Lack of sufficient capital, faulty infrastructure or business models, and steep competition are some of the most common reasons businesses fail.

But there’s one threat to businesses that many entrepreneurs overlook: becoming irrelevant due to advancements in technology and trends.

In fact, one study found that around half of small business owners find tech trends, such as cloud computing, AI and data analytics, complicated. But if you don’t anticipate these changes, your business might not survive the evolving landscape.

To give your business the best chance of survival, here are some strategies you can use to prepare it for the future.

1. Know that a lean team is a winning one

The traditional hierarchy of command and responsibility in a company might not be as effective as it once was. For instance, companies no longer need a big number of employees to run effectively. Numerous studies have revealed that small teams are more effective at tasks than huge teams.

In one study published in the journal Nature, researchers who analysed 65 million papers, patents and tech products from 1954 to 2014 found that smaller teams of scientists consistently found new ideas. On the other hand, larger groups were more likely to only add new information to existing ideas.

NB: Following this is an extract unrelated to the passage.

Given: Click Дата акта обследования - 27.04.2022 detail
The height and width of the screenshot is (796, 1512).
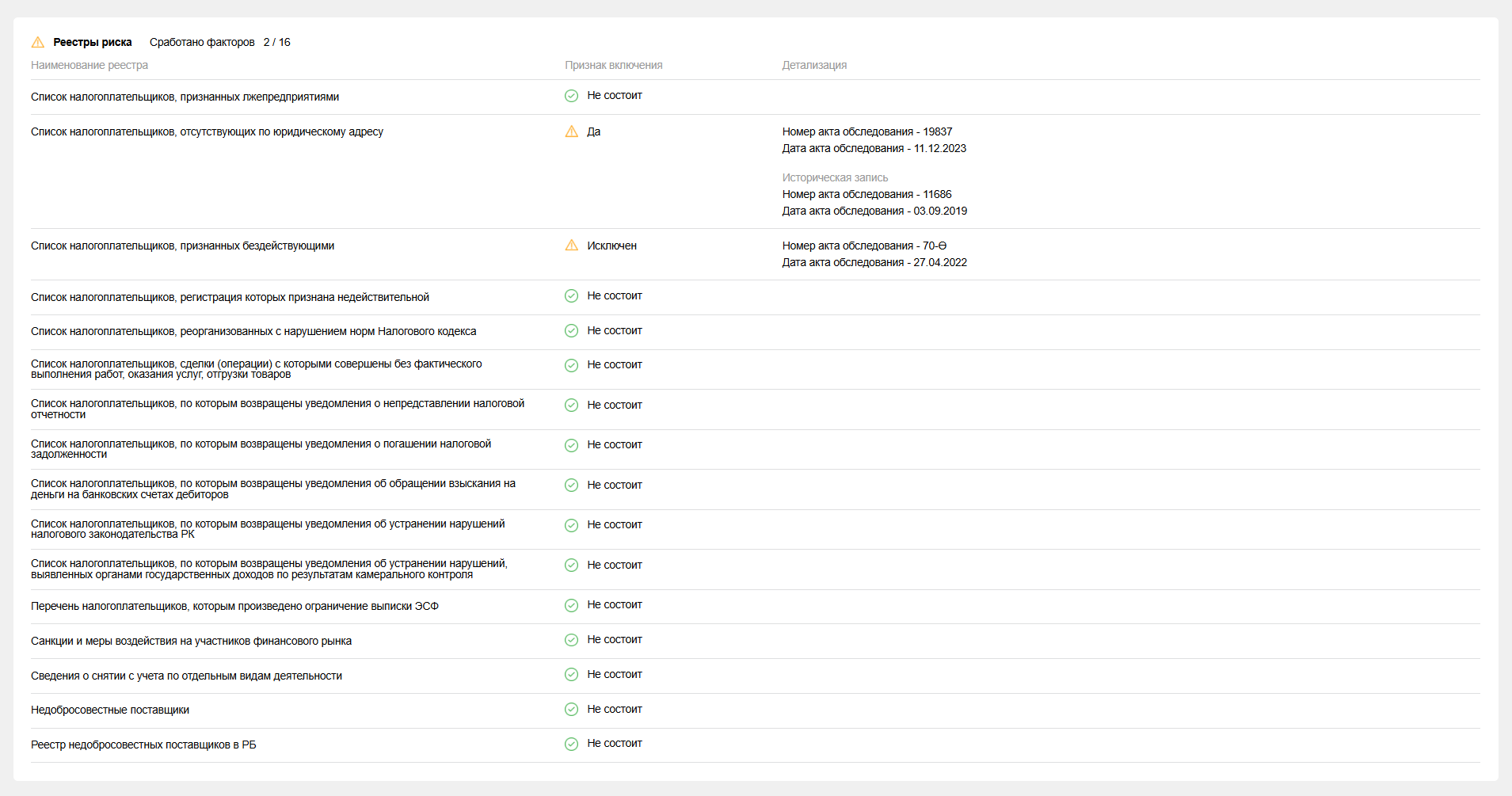Looking at the screenshot, I should pyautogui.click(x=874, y=262).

Many successful companies have adopted the ‘small team’ model to maximise on this effect while minimising running costs. Google is known to separate employees into tightly-focused teams that specialise on specific projects on a micro level.

Because company sizes are varied, there’s no magical number for an effective team. However, every business owner should strive to keep their company structure lean. If possible, go for a horizontal/flat organisational structure to minimise middle management levels.

If it works for your type of business, you can also cut overhead costs by having your staff work from home. This eliminates the expenses associated with having an office. 

 2. Offer an experience, not just a service

Known as CX in the business world, customer experience is what defines your customers’ perception of the brand. This perception begins forming even before the customer buys your product, and is intensified through each stage of the lifecycle including purchase, onboarding, implementation and renewal.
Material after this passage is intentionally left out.